Просто надо очень любить своего отца, Лаэрта-Садовника, Лаэрта-Пирата; надо очень любить свой остров – склоны Нейона, Кораксов утес, источник Аретусы, Безымянную бухту и Форкинскую гавань; надо очень, очень любить живущих здесь людей, тех, кто создает и укрепляет твой маленький мир – а значит, ты уже любишь и седину в кудрях незнакомого тебе досель Ламаха-Тритона! любишь скрип досок его корабля, любишь взгляды мореходов, которые верят итакийскому басилею, отдаваясь под его покровительство! – это же так просто! любить, надо очень любить...
Одиссей вздрогнул.
Оказывается, слова явились раньше, чем он осознал их.
– ...верен своей клятве! И да будут благосклонны боги к твоим парусам; а земной покровитель не оставит тебя!
Ухо у кормчего было проколото заранее. Серебряная защелка серьги-капли легко вошла в расступившуюся плоть, со щелчком встав на место.
– Попутного ветра и свежей воды! От имени своего отца, басилея Лаэрта, приветствую тебя, брат мой Ламах. Радуйся!
– Радуйся и ты, мой старший брат, Одиссей, сын богоравного Лаэрта! Клятва крепка. Попутного ветра и свежей воды нам обоим!
Ламах размахнулся и зашвырнул бронзовую статуэтку Старца Форкия далеко в воду. Команда загудела, послышались приветственные кличи. Мореходы знали смысл поступка кормчего: скорее бронза всплывет на поверхность, чем будет нарушена клятва.
Чайка ринулась за добычей, но опоздала.
Круги по воде.
Помню, тогда я широко, с облегчением улыбнулся кекрифалейцам. А в следующий миг увидел входящий в гавань корабль кормчего Фриниха – и знакомый треск на миг заглушил для меня все другие звуки.
Палубный помост качнулся под ногами.
Ко мне приближалась судьба под парусом, украшенным зеленой звездой.
Антистрофа-I
Когда бы не Елена...
– Радуйся, молодой хозяин! А я тебе новость спешу-везу! Всем новостям новость, да!
Годы идут, а Коракс ничуть не меняется. Черней смолы (аж лоснится!), белозубый, все время скалится и без конца повторяет свое любимое 'да'. С новостями он первый: удача у эфиопа такая, что ли?
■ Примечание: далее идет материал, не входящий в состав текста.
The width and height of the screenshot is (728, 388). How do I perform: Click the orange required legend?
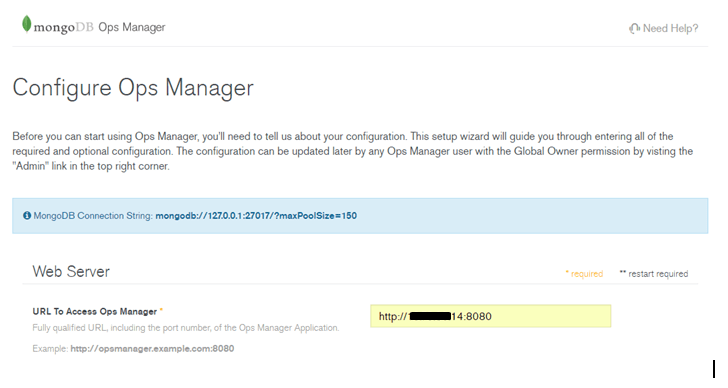point(584,274)
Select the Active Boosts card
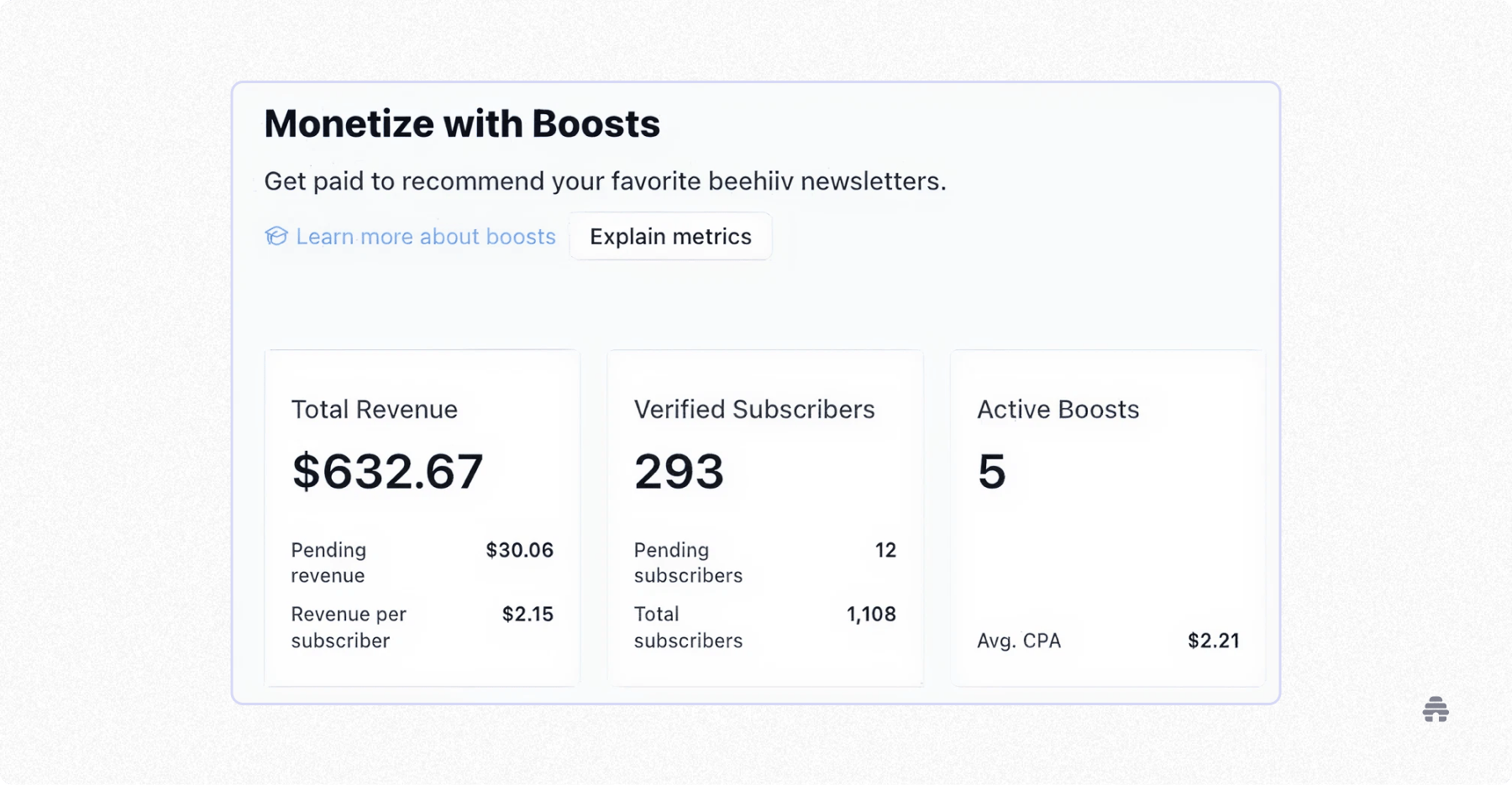 (1107, 515)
– Радуйся, Ворон! Давай, выкладывай! Опять кого-то женят?
– Угадал, молодой хозяин, да! В Спарте с берега плюнули, повсюду круги! Дядя Тиндарей, басилей спартанский, Еленку Прекрасную замуж выдает! Твой дружок Диомед как услышал, клич кинул: всем, всем, всем! Кто лежал, садись! кто сидел, вставай! кто стоял, беги! Со мной в Спарту бегом, да! К Еленке свататься!
Коракс игриво подмигнул, сверкнув белками глаз:
– Беги, молодой хозяин! Шибко беги, по морям, по волнам! Может, повезет, на Еленке женишься, да? Я бы сам, да Еленка, говорят, белей первого снега: не люблю!
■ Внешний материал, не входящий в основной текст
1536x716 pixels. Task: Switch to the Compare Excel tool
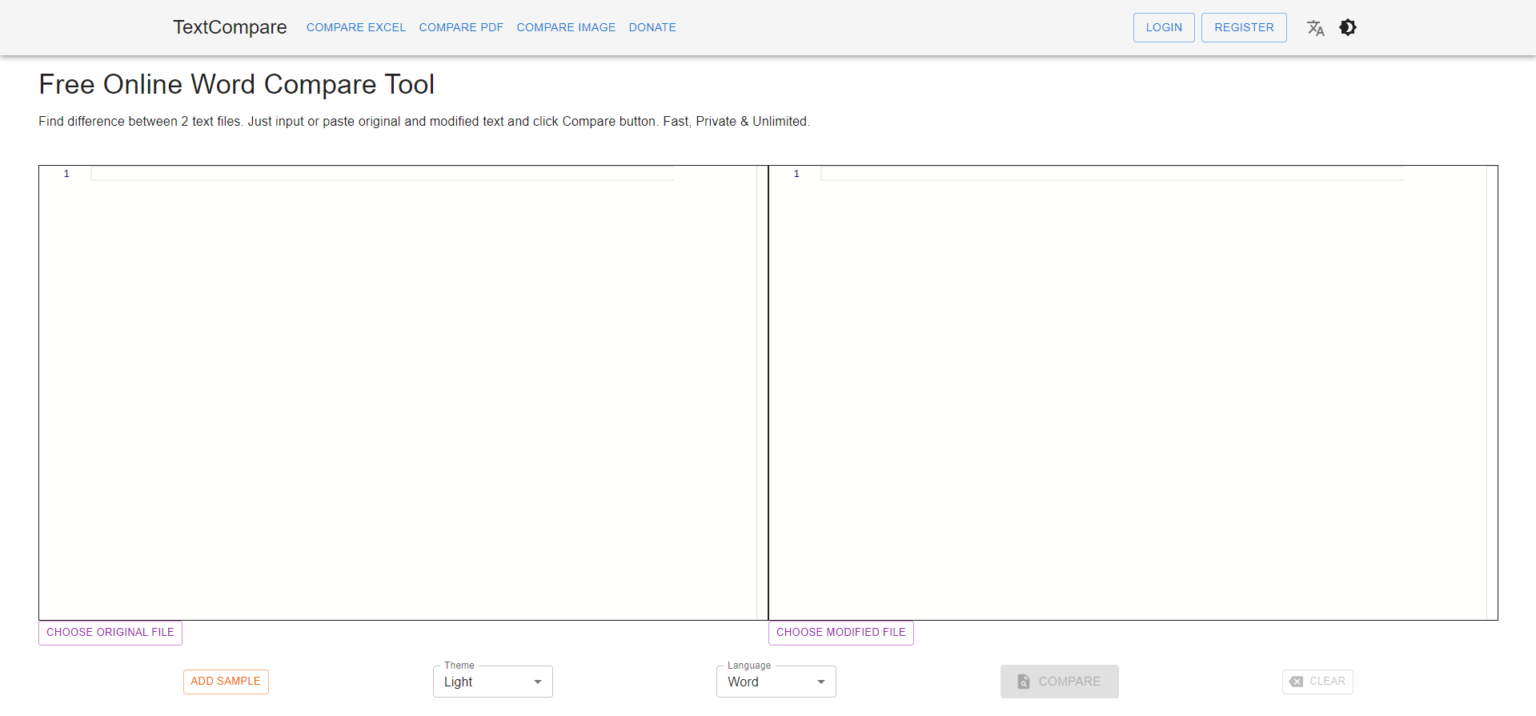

Уже не палубный помост – причал дрогнул под ногами.
Словно весть о смерти великого Геракла успела обежать Ойкумену (...радуйтесь!!!), чтобы вернуться в чужом обличье.
Ударить плечом в опоры.
– Это сколько же ей лет? Елене-то?! – Одиссей шатнулся, но устоял. Со стороны могло показаться: наследник изрядно пьян. – Если судить по ее братьям... Кастор Тиндарид был учителем Геракла! Выходит, Елене сейчас лет семьдесят?!
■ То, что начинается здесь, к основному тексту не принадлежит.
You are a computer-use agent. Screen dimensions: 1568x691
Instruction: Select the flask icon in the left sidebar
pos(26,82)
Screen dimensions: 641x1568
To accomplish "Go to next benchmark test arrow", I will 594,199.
– Шестьдесят девять, – спокойно уточнил дамат Алким, стоявший рядом и слушавший весь разговор. – Не возраст для богини.
Ну да, Елена ведь богиня... земная. Так все говорят. И храмы у нее есть, и алтари; и праздники особые. Раньше Одиссей не придавал этому значения.
– Дядя Алким... Она что, взаправду? И до сих пор молодая?
– Сам не видел, – усмешка Алкима напомнила ледяную сосульку: упадет, брызнет осколками. – Судьба миловала. Но, насколько я знаю: да. Впрочем, даже будь она страшнее Грайи-Старухи... Елена – это символ. Символ удачи, процветания. То-то сейчас все в Спарту слетятся. Как мухи... на мед, скажем.
Ворон осклабился, но ржать в присутствии дамата постеснялся.
– Я тоже еду, – решительно заявил Одиссей.
Хромец с удивлением вздернул бровь:
– Зачем? Жениться? – дружок, глупо вмешиваться в дрязги ванактов. Не про нас фиалку растили.